A escolha pela Austrália foi quase por impulso, movida por amizade e coincidência. “Foi no dia do meu aniversário… encontrei meus amigos no bar e eles estavam organizando de ir para a Austrália todo mundo junto. E eu falei, eu também estou indo.
”Sydney foi o destino desde o começo. E foi também onde ele descobriu o Canarinhos, num momento em que precisava de algo que parecesse familiar. “Eu descobri através de um amigo em comum da escola… ele falou, tem clube brasileiro aqui no Centennial Park… eu acho que você deveria ir lá.” Thiago foi e encontrou ali mais do que futebol. “Pra mim foi uma casa que eu não tinha na Austrália ainda. Foi o primeiro lugar que eu me identifiquei… eles me receberam de braços abertos.

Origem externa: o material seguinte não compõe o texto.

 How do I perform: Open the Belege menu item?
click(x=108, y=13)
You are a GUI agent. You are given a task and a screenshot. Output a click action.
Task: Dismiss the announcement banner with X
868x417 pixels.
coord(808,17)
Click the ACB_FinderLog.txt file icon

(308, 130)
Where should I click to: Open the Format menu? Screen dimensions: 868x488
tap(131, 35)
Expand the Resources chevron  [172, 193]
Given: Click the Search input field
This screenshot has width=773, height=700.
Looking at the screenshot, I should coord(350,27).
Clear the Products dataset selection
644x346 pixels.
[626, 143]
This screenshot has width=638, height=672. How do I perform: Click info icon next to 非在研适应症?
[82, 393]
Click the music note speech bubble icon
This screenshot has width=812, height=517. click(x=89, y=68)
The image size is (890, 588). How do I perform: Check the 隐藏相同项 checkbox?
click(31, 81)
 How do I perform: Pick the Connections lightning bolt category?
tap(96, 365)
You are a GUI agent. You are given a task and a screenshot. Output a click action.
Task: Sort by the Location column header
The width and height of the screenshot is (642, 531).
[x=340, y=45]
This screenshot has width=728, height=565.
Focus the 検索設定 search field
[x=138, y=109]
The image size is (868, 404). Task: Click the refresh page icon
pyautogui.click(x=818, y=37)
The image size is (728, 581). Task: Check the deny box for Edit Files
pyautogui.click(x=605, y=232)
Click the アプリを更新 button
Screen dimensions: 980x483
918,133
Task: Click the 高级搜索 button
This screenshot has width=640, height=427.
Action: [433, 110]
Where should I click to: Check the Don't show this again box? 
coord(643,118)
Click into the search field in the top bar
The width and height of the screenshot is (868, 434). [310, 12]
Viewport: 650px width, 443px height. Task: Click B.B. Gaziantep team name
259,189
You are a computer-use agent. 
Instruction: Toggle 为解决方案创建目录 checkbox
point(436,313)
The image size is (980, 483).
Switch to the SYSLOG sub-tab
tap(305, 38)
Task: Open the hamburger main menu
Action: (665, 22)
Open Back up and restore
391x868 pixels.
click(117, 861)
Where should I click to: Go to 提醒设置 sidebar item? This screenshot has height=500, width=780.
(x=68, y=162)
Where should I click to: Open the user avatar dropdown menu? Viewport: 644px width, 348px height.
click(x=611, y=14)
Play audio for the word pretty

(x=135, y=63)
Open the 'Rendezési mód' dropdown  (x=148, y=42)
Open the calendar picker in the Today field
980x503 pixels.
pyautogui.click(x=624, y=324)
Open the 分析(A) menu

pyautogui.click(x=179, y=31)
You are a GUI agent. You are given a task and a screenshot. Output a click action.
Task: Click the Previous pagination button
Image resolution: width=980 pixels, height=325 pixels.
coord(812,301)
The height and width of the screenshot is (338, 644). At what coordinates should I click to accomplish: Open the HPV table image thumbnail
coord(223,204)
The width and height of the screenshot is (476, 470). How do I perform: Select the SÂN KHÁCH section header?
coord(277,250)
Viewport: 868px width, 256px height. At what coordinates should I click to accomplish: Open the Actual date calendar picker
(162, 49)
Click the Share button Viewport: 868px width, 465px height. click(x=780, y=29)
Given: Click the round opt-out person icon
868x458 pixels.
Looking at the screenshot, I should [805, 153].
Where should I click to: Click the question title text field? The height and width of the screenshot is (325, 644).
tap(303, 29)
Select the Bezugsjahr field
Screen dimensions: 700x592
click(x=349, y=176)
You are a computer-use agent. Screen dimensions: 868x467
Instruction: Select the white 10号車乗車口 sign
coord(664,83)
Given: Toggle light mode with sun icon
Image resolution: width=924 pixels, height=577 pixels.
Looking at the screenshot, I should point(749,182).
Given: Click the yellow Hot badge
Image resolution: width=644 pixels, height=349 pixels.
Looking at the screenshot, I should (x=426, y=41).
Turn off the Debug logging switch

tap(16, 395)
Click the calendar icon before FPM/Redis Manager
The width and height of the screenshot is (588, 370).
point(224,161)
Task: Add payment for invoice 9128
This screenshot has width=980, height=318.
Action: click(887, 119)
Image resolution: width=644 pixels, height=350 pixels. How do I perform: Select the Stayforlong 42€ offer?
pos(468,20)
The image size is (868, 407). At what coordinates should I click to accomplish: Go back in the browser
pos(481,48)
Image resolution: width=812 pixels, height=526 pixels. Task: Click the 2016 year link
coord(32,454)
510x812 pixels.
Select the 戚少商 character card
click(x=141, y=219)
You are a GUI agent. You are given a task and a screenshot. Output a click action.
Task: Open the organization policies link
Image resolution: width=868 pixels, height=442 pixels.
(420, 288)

”Os domingos no parque tinham ritual e organização. “Tinha que chegar mais cedo, ajudar a fazer o setup, colocar o nome na lista e já começava a jogar.” Mas, para Thiago, o principal era o ambiente humano.
“Quando eu cheguei na Austrália, eu fiquei meio que em depressão… era difícil fazer amizade, porque não tinha tanto brasileiro como tem no momento.”
O clube ajudou a atravessar esse período. “O Canarinhos ajudou muito nessa parte.”A saudade, diz ele, era do que o Brasil tem de mais cotidiano: proximidade e conversa fácil.
“O Brasil é assim, é todo mundo muito amigo… aqui a gente chega num país diferente, numa língua diferente.”
E havia ainda o choque da época: “Não tinha comida brasileira, porque na época que eu cheguei, 20 anos atrás, não tinha como ter agora. Meu inglês era muito ruim… enquanto eu tinha brasileiro em volta, eu me sentia confortável, me sentia em casa.”
O tempo passou, a vida mudou e Thiago construiu raízes. Hoje, ele tem quatro filhos na Austrália e nem sempre consegue ir ao parque todo domingo. “Tô ficando velho”, brinca.
Ainda assim, segue presente quando pode e mantém o vínculo com a comunidade. “O Canarinhos pra mim continua sendo uma família, eu sempre ajudo eles no que eu posso.”
Dono de restaurante brasileiro em Sydney, ele apoia o clube também nos bastidores. “A gente ajuda a fazer o churrasco, faz a donation das picanhas quando tem as peladas no domingo, os campeonatos.”As amizades daquele começo permanecem.
“Seu Gelsimar, o Nélio, Nego Coy da Bahia, Chicão, Baiano… tem muita gente que continua no clube desde a época que eu cheguei.”E o acolhimento que Thiago recebeu virou compromisso com quem chega agora. “Todo mundo é bem-vindo nos Canarinhos… toda semana tem sempre o pessoal novo chegando.”
Ele vê nisso uma forma de retribuir. “A gente teve esse suporte no começo, então por que não ajudar a galera que tá chegando hoje em dia.”O Canarinhos, insiste Thiago, não é só brasileiro. “É uma mistura… temos argentinos, chilena, francês.
"Amizade, churrasco, família. Eu acho que futebol abrange tudo isso.”Quando fala da missão do clube, ele vai além do jogo. “É uma missão de ajudar o pessoal que chega na Austrália… ajudando o pessoal com o emprego, ajudando o pessoal sobre a localização, o que fazer.”
Para Thiago, é levar para Sydney um pouco do que ele sentiu falta quando desembarcou. “A gente traz pouquinho dessa coisa que a gente não tem na Austrália, que o Brasil oferece pra gente.”Com o Canarinhos celebrando 54 anos, a mensagem é de continuidade. “Continuar fazendo o trabalho… é difícil, porque é muita coisa envolvida por trás do clube.” E ele faz questão de reconhecer quem segura essa estrutura.
“A gente tem que tirar o chapéu para o presidente Gel Freire, porque ele faz muita coisa pelo clube.”No fim, Thiago volta ao ponto central: o Canarinhos como abrigo e herança.
“Tá ajudando muitos brasileiros na Austrália… como se fosse a nossa casa aqui.” E projeta esse legado para a própria família. “É bom para os meus filhos, vai ser para os meus netos… continue por mais 50 anos.”